Epidermal growth factor receptor (EGFR)-mediated signal transduction is often hyperactivated in tumour cells and therefore considered a promising target for cancer therapy. A number of computational models have been developed which describe the pathway in great detail. These models are similar in their description of the activation events. The deactivation of the EGFR signalling seems to be cell type-specific and is less understood. Deactivation via receptor internalization, feedback inhibition of son of sevenless (SOS) by double phosphorylated, extracellular signal-regulated kinase (ERKPP) or transiently activated Ras-GTPase activating protein (Ras-GAP) proteins is discussed to play a role. In this study we address the question of to what extent the effect of oncogenic perturbations on EGFR signalling depend on the specific regulation structure.
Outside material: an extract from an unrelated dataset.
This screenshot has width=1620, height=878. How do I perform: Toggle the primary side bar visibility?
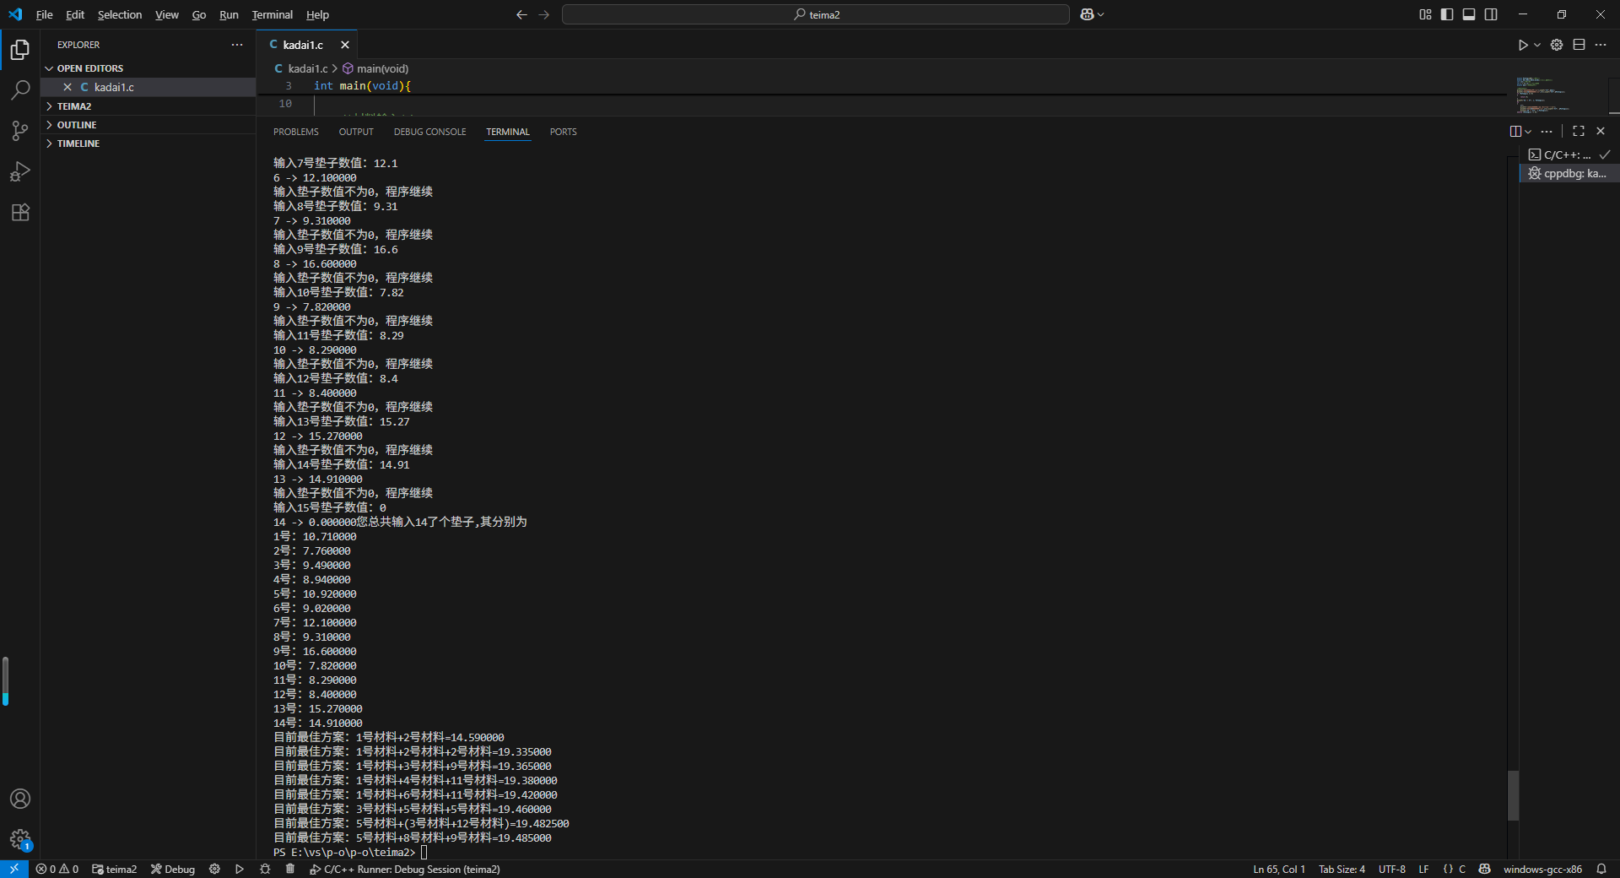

This is investigated using a detailed pathway model under two regulatory modes: the negative feedback via ERKPP to SOS and feed-forward deactivation via transiently activated Ras-GAP proteins. We show that the effect of receptor overexpression differs qualitatively under both regulations. In the system with transiently activated Ras-GAP it may result in an attenuation of the ERK activation. Such a nonintuitive effect was also observed experimentally. In general we find the model with transiently activated Ras-GAP to have a higher robustness towards receptor overexpression and Ras mutations. In particular, we demonstrate that this model can compensate for these oncogenic perturbations if the regulation is strong. The negative feedback can not protect the system against Ras mutations. A general sensitivity analysis, however, shows a higher robustness of the model under negative feedback, indicating the limited significance of such analyses for the prediction of specific oncogenic perturbations.